● **Given text**:
--------------------

Now for the additional commentary that I would like to add. The first one is by Gary North, a Calvinist economist, who wrote an “economic commentary” on the book of Leviticus (you can download the commentary at this link). I suppose that I should state up front that I don’t care much for some of Gary North’s writings. He makes no bones that he doesn’t like dispensationalism and, as far as I am concerned, hasn’t been too careful in painting dispensationalists with a very broad, and unflattering, brush. Being a dispensationalist I don’t like that very much.
Now that I have said that I will also state that Calvinists, like North, have spent time digging into Old Testament passages like this one that few others have bothered to study. Last week I posted on Leviticus 19:9-10 which is almost identical to this week’s passage of Leviticus 23:22. Why did the command get repeated? North seems to think he has the answer:
Leviticus 23:22 is a recapitulation of the gleaning law of Leviticus 19:9. The question is: Why did God here remind the Israelites of the landowners’ responsibility to the landless poor, at the end of the passage that set forth the laws governing Pentecost (“weeks”)? This question has baffled orthodox Bible commentators. S. H. Kellogg offers comments on Pentecost (vv. 15-21), but then skips verse 22 to begin commenting on the convocation of trumpets (vv. 23-25). Andrew Bonar refers back to Leviticus 19:9 and concludes: “In this manner, love to man was taught in these thanksgiving feasts, at the very time that love to God who so kindly gave them their plenty was called forth and increased.” He then goes on to offer an allegorical interpretation, with the gleaners as members of a remnant: gentiles in the Old Covenant, Jews in the New Covenant. “A feast is coming on that will unite Jew and Gentile in equal fulness.” But this does not explain why the gleaning law for the fields was repeated here, or perhaps more to the point, why it first appears in Leviticus 19:9 rather than here. Gordon Wenham thinks that the connection between Leviticus 19:9 and 23:22 may be the requirement to care for the poor: the Levites, the poor, and the stranger. There may be a link here: shared poverty. But why should the Levites and priests have been poor? They received the tithes and sacrifices of the tribes. They could also own real estate in the cities. The commentators are confused about the reason behind the recapitulation.
There is a reason for this recapitulation: a shared economic link. There is also a reason for the confusion of the commentators. The reason is their lack of knowledge about, or interest in, economic theory. This lack of knowledge has left gaps in our understanding of biblical law.

--------------------

● **Dataset section**:
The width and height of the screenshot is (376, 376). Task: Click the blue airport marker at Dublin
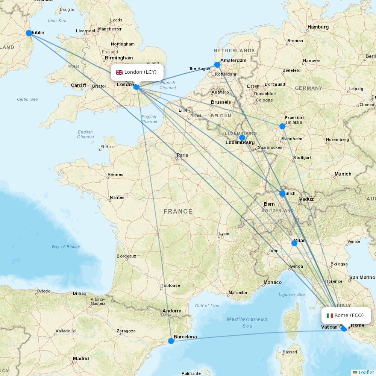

--------------------

● **Brief 1**: Name every commentator mentioned in the text on Leviticus 23:22.
● **Brief 2**: Quote the stretch of the text on Leviticus 23:22 from "There is a reason" through "of biblical law.".
The data has no connection to the text on Leviticus 23:22.

● **Task output 1**: Gary North, S. H. Kellogg, Andrew Bonar, Gordon Wenham

● **Task output 2**:
There is a reason for this recapitulation: a shared economic link. There is also a reason for the confusion of the commentators. The reason is their lack of knowledge about, or interest in, economic theory. This lack of knowledge has left gaps in our understanding of biblical law.